IL-6 is a critical cytokine in COVID-19 associated with CRS [8]. This glycoprotein, secreted by macrophages, is a pro-inflammatory cytokine with an important role in the regulation of homeostasis [8,17]. CRS seems to be associated with IL-6 dysregulation, elevated IL-6 levels being associated with respiratory failure and poor prognosis [18,19]. Another study showed that IL-6 and C-reactive protein levels on the first day of admission were predictors of mortality in severe COVID-19 [20].
Another pro-inflammatory cytokine is IL-8, a potent chemotactic factor that attracts neutrophils, basophils, and T-cells during the inflammatory process. IL-8 is released from several cell types in response to inflammation [21,22,23], and it is believed to serve as a biomarker to indicate the prognosis of COVID-19 [22]. It was also demonstrated that in severe COVID-19 with ARDS, IL-8 may contribute to the formation of neutrophil extracellular traps, which were found in postmortem pulmonary specimens of patients with COVID-19 [23,24].

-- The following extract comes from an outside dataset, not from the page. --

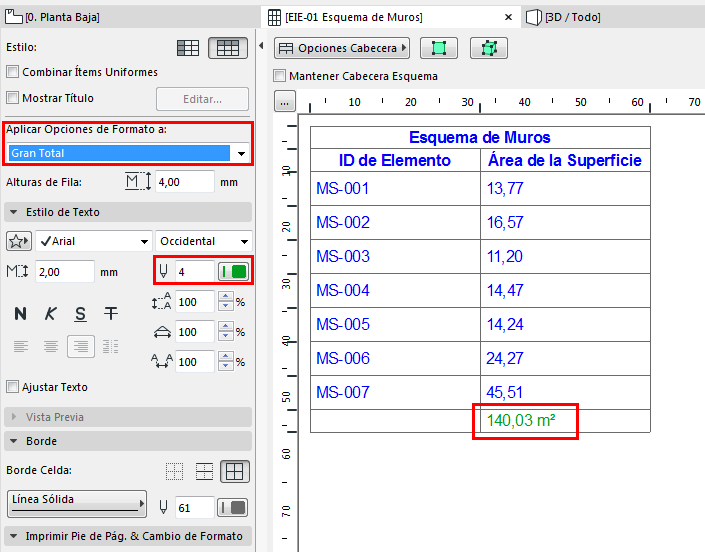Click the green text pen color swatch
The image size is (705, 552).
[x=233, y=271]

IL-10 is traditionally classified as an anti-inflammatory and immunosuppressive cytokine, produced by various myeloid- and lymphoid-derived immune cells. Studies suggest that it may also have prognostic utility regarding COVID-19 outcomes [1,25]. Other studies revealed that elevated serum IL-10 levels in patients with COVID-19 can be both an anti-inflammatory mechanism and an immunosuppressive biomarker [26,27]. In COVID-19, a higher level of IL-10 was found to be associated with a more severe disease [28].

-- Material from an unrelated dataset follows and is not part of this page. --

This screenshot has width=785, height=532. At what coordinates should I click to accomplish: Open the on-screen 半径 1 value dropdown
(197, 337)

A study that analyzed cytokine levels in patients with COVID-19 found that the serum levels of IL-6, IL-8, and IL-10 were significantly higher in patients with a more severe form of the disease. Furthermore, a score combining the levels of these three cytokines was highly predictive of progression to severe COVID-19 [29].
The aim of this study was to investigate the relationship between the serum levels of a panel of pro-inflammatory cytokines consisting of IL-6, IL-8, IL-10, IL-12, TNF-α, IFN-γ and disease severity, need for oxygen therapy, ICU transfer and fatal outcome in patients with confirmed COVID-19.
We performed a single-center prospective cohort study including 181 adult patients admitted to the 1st Infectious Diseases County Hospital of Târgu Mureș, Romania between December 2020 and September 2021. All patients were diagnosed with COVID-19, confirmed by positive real-time polymerase chain reaction (RTPCR). Patients under the age of 18 years, pregnant women, patients with HIV infection or AIDS, different types of cancer, or connective tissue disorders, transplant recipients and patients with incomplete or missing data were excluded from the study.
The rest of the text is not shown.